* TASK DETAILS: Where the string "computer" occurs in the material below, report the whole line.

━━━━━ DATA EXCERPTS

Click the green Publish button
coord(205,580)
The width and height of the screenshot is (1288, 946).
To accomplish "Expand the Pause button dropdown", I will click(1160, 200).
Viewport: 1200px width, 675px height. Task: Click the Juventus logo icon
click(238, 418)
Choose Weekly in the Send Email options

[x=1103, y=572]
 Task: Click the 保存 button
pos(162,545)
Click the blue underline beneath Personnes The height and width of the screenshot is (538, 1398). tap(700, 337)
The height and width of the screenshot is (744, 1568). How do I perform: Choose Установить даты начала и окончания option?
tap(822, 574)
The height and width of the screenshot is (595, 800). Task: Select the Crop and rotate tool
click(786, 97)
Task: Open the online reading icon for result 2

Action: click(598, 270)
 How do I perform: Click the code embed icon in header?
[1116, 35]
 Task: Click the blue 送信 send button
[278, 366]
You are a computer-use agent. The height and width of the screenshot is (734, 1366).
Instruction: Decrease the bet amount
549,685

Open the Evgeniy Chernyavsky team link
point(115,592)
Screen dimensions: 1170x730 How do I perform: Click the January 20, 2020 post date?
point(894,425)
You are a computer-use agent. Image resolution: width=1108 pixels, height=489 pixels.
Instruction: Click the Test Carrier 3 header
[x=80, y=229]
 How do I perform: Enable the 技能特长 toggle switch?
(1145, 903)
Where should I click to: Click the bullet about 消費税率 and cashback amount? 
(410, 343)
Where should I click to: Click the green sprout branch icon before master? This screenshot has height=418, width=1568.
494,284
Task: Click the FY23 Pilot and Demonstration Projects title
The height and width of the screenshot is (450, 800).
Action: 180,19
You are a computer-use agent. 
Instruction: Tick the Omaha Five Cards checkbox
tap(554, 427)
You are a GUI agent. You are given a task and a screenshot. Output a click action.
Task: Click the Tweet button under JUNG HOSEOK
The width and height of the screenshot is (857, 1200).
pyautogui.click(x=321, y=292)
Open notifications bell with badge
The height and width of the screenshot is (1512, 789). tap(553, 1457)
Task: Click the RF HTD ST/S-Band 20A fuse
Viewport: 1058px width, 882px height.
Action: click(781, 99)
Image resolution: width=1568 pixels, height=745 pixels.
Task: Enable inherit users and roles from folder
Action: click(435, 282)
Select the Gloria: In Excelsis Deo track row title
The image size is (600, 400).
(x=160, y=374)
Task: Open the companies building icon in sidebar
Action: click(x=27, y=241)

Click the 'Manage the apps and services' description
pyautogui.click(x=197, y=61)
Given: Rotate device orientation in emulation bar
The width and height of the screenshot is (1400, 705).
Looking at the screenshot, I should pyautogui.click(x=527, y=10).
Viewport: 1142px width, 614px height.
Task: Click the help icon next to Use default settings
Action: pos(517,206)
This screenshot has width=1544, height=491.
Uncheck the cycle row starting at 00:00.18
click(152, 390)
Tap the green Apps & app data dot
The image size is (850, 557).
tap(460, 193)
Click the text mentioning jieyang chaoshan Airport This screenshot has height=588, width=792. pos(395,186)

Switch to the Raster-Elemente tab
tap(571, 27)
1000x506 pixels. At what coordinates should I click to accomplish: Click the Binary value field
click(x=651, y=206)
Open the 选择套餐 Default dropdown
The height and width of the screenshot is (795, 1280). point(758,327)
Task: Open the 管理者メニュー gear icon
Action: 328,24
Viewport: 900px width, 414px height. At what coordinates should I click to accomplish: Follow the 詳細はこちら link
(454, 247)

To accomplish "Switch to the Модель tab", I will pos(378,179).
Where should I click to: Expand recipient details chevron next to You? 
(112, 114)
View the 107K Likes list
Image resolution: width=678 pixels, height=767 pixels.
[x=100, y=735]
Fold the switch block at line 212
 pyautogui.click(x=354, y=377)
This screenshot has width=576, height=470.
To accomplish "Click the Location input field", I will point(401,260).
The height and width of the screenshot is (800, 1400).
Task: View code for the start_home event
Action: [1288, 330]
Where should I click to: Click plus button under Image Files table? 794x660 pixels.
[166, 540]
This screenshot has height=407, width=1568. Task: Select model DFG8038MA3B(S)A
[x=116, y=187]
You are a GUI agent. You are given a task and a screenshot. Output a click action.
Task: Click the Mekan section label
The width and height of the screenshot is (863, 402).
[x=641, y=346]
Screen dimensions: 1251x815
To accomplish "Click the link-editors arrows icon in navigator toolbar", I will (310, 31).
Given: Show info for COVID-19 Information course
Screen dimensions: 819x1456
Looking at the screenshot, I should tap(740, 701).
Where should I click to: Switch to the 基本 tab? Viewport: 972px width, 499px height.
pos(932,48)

━━━━━━━━━━

* EXERCISE OUTPUT:
You are a computer-use agent. The height and width of the screenshot is (734, 1366).
You are a computer-use agent. Image resolution: width=1108 pixels, height=489 pixels.
You are a computer-use agent. 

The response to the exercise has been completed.